The result of a general free trade would not be a universal republic, but, on the contrary, a universal subjection of the less advanced nations by the predominant manufacturing and commercial powers.
Those advocating for a national economy countered Smith’s open economy by advocating a ‘closed economy’ to allow nascent industries to grow and become competitive on the global stage. “Hold to no illusions: There is nothing beyond this reality,” Putin warned the gathered Russian industrialists in March 2025. “Set illusions aside,” he told delegates:
“Sanctions and restrictions are today’s reality — together with a new spiral of economic rivalry already unleashed.”

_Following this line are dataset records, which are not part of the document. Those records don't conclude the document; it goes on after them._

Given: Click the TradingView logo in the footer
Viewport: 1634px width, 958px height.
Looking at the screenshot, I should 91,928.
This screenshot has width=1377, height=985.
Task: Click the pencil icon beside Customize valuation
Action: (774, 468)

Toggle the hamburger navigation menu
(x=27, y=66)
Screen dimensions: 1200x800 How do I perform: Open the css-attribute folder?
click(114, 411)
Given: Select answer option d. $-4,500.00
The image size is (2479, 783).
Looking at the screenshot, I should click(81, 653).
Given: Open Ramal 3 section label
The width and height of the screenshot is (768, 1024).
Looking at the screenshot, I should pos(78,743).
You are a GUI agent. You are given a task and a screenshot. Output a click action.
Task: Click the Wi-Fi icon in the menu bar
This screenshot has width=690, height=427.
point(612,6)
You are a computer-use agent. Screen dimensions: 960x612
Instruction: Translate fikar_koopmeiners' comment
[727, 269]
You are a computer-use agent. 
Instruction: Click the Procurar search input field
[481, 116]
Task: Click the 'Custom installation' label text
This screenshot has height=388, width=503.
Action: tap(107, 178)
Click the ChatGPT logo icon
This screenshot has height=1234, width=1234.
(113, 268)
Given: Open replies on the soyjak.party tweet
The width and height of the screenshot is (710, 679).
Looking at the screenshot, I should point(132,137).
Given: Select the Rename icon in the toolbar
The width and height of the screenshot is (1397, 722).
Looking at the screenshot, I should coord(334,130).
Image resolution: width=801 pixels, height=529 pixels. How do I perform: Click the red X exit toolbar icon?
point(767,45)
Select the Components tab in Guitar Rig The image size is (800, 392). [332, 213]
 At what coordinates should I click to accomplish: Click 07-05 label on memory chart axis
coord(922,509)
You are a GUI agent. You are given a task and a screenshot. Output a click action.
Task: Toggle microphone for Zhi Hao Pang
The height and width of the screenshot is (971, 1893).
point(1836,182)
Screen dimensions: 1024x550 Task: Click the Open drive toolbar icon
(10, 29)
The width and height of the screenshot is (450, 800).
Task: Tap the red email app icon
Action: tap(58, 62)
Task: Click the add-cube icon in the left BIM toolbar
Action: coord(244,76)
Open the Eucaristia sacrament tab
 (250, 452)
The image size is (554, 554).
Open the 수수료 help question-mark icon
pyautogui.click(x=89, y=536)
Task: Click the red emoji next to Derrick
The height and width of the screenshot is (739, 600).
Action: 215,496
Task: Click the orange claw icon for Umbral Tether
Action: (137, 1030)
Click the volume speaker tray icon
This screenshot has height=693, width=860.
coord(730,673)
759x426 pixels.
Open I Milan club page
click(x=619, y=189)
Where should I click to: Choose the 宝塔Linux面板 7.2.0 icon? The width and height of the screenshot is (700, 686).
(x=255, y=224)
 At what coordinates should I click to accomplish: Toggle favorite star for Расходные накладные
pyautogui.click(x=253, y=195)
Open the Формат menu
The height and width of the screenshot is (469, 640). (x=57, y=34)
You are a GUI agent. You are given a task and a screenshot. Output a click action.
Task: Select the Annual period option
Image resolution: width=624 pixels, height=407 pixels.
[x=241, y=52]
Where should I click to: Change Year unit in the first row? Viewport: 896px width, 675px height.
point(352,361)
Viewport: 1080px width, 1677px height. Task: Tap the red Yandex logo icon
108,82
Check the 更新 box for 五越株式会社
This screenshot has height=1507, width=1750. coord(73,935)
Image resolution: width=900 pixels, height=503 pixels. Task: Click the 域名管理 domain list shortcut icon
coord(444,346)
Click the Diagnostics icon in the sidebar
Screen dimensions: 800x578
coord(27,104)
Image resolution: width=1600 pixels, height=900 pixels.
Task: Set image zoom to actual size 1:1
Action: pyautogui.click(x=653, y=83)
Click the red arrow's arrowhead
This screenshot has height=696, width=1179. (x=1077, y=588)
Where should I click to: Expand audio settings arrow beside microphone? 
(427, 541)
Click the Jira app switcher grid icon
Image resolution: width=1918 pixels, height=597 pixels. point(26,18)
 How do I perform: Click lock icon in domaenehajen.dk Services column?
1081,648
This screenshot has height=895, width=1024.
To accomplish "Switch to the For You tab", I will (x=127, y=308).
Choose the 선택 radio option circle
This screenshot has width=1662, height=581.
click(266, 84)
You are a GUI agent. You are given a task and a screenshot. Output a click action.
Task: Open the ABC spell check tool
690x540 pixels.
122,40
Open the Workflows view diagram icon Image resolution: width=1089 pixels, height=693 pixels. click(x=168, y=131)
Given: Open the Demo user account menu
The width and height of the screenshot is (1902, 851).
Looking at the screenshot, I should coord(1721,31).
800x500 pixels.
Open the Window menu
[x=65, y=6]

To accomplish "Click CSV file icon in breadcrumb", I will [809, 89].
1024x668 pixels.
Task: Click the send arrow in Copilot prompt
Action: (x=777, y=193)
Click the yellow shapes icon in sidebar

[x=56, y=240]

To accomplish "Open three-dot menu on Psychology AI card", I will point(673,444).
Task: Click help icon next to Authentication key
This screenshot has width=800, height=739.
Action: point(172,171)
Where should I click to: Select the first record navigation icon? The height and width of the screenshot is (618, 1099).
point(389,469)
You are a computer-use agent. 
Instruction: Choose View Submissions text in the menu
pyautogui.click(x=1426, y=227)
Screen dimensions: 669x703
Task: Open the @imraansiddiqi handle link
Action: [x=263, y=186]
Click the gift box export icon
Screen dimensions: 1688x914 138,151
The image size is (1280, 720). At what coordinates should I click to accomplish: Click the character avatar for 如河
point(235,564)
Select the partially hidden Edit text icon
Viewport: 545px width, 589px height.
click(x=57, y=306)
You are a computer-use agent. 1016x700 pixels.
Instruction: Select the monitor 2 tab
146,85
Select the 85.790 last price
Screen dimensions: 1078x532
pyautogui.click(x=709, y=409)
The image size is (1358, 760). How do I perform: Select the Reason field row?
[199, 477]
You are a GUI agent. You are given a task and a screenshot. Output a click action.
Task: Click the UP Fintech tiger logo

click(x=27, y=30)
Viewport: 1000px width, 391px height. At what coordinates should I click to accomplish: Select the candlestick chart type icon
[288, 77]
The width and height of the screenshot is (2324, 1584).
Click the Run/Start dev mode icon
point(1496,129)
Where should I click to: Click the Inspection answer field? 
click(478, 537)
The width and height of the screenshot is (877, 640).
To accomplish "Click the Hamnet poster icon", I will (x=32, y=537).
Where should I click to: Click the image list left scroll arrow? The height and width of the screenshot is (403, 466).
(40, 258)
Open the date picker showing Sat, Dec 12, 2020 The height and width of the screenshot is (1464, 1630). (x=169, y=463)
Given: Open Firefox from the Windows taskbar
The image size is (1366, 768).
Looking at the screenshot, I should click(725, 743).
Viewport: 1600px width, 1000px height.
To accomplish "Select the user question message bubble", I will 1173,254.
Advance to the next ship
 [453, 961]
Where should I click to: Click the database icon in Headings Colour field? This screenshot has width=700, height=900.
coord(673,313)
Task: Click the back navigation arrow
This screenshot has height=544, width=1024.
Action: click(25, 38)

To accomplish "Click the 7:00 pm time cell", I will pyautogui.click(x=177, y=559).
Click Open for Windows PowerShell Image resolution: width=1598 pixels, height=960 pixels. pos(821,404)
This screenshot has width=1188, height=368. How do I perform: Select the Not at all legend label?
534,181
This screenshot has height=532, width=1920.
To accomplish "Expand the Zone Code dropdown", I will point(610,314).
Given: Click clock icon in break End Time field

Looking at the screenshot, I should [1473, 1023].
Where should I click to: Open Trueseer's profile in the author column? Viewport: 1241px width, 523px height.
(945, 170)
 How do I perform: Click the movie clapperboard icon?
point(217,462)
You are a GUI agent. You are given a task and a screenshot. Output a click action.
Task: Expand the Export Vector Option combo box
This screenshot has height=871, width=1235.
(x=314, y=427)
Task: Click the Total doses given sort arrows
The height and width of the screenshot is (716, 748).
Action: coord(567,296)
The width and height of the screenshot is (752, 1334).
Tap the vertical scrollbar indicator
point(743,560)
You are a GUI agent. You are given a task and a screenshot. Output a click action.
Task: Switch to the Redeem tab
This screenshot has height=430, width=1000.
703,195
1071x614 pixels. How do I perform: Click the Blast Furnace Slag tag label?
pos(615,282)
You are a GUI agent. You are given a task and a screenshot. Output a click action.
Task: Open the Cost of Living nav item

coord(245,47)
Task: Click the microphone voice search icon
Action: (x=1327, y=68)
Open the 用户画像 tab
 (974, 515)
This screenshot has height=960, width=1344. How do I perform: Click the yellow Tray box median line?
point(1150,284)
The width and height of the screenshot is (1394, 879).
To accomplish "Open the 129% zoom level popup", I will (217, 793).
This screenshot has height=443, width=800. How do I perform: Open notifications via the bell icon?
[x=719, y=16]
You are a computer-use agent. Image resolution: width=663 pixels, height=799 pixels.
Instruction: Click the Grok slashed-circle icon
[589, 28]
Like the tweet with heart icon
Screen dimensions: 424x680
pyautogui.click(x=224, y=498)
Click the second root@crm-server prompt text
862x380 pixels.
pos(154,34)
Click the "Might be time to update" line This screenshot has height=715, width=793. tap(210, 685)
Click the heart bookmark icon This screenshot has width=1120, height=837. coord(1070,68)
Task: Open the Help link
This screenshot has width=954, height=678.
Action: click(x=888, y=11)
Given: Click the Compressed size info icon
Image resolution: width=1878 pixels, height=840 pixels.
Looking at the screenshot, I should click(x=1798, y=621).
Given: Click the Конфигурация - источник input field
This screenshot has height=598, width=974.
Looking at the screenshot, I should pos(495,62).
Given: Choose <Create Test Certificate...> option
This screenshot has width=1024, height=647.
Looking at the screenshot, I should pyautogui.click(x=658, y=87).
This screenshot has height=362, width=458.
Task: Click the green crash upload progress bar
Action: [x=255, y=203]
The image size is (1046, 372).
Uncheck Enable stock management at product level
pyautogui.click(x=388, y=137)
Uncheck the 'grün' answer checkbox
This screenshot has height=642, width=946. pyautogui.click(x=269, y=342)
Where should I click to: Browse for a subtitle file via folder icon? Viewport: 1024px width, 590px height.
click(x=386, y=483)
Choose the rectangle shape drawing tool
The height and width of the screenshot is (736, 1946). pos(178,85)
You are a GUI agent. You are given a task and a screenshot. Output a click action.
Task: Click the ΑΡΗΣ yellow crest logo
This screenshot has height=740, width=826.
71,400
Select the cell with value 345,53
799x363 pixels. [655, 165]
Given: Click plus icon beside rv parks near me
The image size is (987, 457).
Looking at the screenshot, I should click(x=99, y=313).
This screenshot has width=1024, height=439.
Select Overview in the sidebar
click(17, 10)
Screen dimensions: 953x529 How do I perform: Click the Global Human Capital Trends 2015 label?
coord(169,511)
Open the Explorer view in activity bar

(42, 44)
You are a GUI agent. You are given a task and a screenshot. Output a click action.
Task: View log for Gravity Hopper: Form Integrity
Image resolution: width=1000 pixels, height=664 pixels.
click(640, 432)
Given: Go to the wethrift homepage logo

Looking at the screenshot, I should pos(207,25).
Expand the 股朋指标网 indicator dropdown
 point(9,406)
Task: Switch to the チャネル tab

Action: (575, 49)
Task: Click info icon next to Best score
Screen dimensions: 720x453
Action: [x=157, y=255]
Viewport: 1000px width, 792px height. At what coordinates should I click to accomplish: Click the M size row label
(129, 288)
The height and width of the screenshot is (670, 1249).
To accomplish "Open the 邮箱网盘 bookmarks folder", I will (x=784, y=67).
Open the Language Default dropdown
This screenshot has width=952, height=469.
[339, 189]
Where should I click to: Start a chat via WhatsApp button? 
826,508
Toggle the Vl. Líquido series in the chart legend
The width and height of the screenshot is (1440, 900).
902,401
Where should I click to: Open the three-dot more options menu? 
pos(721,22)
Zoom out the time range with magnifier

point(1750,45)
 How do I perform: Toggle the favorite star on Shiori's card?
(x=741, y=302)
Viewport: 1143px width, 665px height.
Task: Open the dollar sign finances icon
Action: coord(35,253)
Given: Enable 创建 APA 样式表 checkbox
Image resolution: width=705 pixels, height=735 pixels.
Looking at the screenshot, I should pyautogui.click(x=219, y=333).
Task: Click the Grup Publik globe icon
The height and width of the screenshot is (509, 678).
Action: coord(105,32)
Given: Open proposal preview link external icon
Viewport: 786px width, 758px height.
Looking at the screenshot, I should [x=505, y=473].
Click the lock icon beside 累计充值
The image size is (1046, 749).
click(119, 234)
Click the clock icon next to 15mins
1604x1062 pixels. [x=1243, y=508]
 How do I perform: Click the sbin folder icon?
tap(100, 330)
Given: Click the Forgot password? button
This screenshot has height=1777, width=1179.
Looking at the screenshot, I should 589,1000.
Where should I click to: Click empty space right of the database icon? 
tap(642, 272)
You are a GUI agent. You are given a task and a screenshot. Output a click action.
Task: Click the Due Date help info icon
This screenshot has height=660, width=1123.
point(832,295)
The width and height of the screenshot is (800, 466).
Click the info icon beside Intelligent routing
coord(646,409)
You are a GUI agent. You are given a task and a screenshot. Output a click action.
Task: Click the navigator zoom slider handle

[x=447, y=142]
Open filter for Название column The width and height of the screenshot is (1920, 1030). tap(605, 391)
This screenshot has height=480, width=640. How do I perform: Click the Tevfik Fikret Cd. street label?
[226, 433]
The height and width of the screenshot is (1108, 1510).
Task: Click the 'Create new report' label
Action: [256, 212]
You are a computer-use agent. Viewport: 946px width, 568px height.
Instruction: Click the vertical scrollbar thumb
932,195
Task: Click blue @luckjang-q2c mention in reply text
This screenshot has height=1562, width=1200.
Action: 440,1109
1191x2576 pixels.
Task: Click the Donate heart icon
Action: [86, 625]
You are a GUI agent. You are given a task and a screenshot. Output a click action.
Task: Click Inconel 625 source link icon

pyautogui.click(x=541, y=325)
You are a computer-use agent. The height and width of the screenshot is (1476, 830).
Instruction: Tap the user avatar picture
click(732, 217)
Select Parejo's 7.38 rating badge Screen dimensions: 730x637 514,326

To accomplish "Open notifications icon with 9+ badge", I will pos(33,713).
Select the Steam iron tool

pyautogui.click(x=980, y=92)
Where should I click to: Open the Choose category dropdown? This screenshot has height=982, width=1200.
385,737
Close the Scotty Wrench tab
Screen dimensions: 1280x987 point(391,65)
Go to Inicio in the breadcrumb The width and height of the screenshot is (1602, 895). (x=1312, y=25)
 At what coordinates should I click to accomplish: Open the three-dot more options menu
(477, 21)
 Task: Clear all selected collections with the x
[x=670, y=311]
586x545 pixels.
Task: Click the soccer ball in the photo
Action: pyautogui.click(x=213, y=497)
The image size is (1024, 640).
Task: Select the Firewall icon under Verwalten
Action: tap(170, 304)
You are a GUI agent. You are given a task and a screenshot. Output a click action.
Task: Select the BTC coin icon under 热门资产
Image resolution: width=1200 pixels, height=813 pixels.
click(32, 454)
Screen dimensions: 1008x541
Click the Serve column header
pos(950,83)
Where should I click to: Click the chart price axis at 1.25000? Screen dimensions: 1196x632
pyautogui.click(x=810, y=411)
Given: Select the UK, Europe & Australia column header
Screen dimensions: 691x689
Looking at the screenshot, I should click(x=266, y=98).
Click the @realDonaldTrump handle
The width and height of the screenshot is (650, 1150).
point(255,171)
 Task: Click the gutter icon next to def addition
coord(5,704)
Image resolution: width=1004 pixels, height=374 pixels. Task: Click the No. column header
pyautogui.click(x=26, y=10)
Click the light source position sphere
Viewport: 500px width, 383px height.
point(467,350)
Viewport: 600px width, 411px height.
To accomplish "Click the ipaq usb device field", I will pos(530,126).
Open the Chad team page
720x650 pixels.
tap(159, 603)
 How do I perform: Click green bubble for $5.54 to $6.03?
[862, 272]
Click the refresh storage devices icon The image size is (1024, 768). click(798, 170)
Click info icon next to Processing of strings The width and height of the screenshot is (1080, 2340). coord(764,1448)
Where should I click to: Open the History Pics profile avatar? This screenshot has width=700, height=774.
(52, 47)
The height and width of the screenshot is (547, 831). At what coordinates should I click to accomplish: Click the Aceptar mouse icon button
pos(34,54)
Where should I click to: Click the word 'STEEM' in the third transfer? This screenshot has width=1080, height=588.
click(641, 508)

“Sanctions are neither temporary nor targeted measures; they constitute a mechanism of systemic, strategic pressure against our nation.
Regardless of global developments or shifts in the international order, our competitors will perpetually seek to constrain Russia and to diminish its economic and technological capacities.”
“You should not hope for complete freedom of trade, payments and capital transfers.
You should not count on Western mechanisms to protect the rights of investors and entrepreneurs… I’m not talking about any legal systems — they just don’t exist!
They exist there only for themselves!
That’s the trick.
Do you understand?!”
Our [Russian] challenges exist, ‘yes’, Putin said; “but theirs are abundant also.
Western dominance is slipping away.
New centres of global growth are taking centre stage.” These challenges are not the ‘problem’; they are the opportunity, Putin argued: We will prioritise domestic manufacturing and the development of tech industries.
The old model is over.
Oil and gas production will be simply the adjunct to a largely internally circulating, self-sufficient ‘real economy’ — with energy no longer its driver.
Russia is returning to the National Economy model, Putin implied. ‘This makes us sanction and tariff resistant’. ‘Russia is also inducement resistant – being self-sufficient in energy and raw materials’, Putin said.
A clear alternate economic paradigm in the face of an unraveling world order.